US stocks have rallied on enthusiasm around artificial intelligence, easing interest rates and steady economic growth, fueling gains in equity markets and prompting investors to pour money back into lower-cost index strategies.
As inflation eased and the job market cooled, the Federal Reserve turned more dovish, driving strong inflows into BlackRock’s fixed-income products.
Equity product inflow was US$126.05 billion, compared with US$126.57 billion a year ago, while fixed-income products saw inflows of US$83.77 billion in the quarter.
Long-term net inflows totaled about US$267.8 billion, led by continued strength in its ETF business, the firm’s main engine of organic growth. BlackRock posted a record US$698.26 billion of full-year net inflows.
ETFs are increasingly popular with investors seeking low-cost, diversified exposure across markets.
Its performance fees rose 67 percent to US$754 million in the reported period, after rising nearly 33 percent in the third quarter.

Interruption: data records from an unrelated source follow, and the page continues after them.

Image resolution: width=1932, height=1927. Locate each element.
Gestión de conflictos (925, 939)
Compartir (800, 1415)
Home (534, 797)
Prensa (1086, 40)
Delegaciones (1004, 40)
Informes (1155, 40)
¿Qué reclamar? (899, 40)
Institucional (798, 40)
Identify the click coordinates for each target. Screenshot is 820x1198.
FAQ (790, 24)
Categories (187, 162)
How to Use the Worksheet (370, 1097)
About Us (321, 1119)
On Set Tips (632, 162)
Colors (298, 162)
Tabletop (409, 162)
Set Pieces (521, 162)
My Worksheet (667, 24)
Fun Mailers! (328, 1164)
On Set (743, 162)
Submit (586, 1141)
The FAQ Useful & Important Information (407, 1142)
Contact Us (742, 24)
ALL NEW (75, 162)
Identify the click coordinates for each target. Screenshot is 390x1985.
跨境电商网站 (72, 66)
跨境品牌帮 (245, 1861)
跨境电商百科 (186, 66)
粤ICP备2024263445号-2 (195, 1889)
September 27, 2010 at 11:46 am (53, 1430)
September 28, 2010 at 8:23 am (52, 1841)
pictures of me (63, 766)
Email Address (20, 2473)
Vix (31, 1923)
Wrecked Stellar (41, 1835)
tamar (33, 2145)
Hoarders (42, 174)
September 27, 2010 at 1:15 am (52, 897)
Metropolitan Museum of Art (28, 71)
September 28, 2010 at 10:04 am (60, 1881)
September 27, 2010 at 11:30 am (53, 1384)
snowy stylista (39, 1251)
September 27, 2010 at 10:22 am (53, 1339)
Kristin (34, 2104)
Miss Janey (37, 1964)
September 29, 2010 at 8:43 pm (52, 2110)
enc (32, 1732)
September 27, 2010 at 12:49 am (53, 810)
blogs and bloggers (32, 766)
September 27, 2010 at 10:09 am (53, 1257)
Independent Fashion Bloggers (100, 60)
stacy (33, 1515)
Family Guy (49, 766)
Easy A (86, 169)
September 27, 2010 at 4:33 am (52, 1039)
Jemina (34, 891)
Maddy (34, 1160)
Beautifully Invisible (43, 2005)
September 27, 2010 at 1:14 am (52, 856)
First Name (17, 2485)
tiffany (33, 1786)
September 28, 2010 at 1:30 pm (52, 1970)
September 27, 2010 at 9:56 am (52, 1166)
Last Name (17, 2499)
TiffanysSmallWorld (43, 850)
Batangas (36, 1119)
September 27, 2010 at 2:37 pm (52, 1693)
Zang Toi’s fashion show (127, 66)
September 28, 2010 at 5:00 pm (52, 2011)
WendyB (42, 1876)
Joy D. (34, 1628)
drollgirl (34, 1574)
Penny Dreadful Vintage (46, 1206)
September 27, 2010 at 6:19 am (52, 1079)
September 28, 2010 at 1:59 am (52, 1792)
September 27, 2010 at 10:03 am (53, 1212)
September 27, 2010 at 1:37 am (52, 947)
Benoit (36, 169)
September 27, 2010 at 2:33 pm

BlackRock stock has gained 4.4 percent in 2025, lagging the broader S&P 500 index in 2025.
PRIVATE MARKET PLAY
Asset managers have been working to diversify revenue by expanding into higher fee-paying business rather than low-cost index products.
BlackRock has been leaning more heavily into private markets, real estate and infrastructure, with a particular focus on AI-linked assets such as data centers and power infrastructure.
The AI push is designed to tap larger, longer-term pools of capital and build more stable, higher-margin revenue streams beyond traditional public markets.
Its private markets business drew inflows of US$12.71 billion in the quarter.
BlackRock is targeting US$400 billion of cumulative fundraising in private markets by 2030. As part of this push, it unveiled plans to include private assets in its retirement plans.
Private assets generate significantly higher fees than exchange-traded funds, a core part of BlackRock’s business through its iShares franchise.
BlackRock's assets under management rose to US$14.04 trillion in the quarter, up from US$11.55 trillion a year earlier, as markets rallied on the prospect of further interest-rate cuts from the US Federal Reserve.
Total revenue - most of which is earned as a percentage of assets under management - rose to US$7 billion from US$5.68 billion a year ago, exceeded analysts' expectations of US$6.69 billion.
Its total expenses rose to US$5.35 billion from US$3.6 billion last year.
Excluding some one-time charges, net profit jumped to US$2.18 billion, or US$13.16 per share, for the three months ended December 31, up from US$1.87 billion, or US$11.93 per share, a year earlier. Analysts on average were expecting a profit of US$12.21 per share, according to data compiled by LSEG.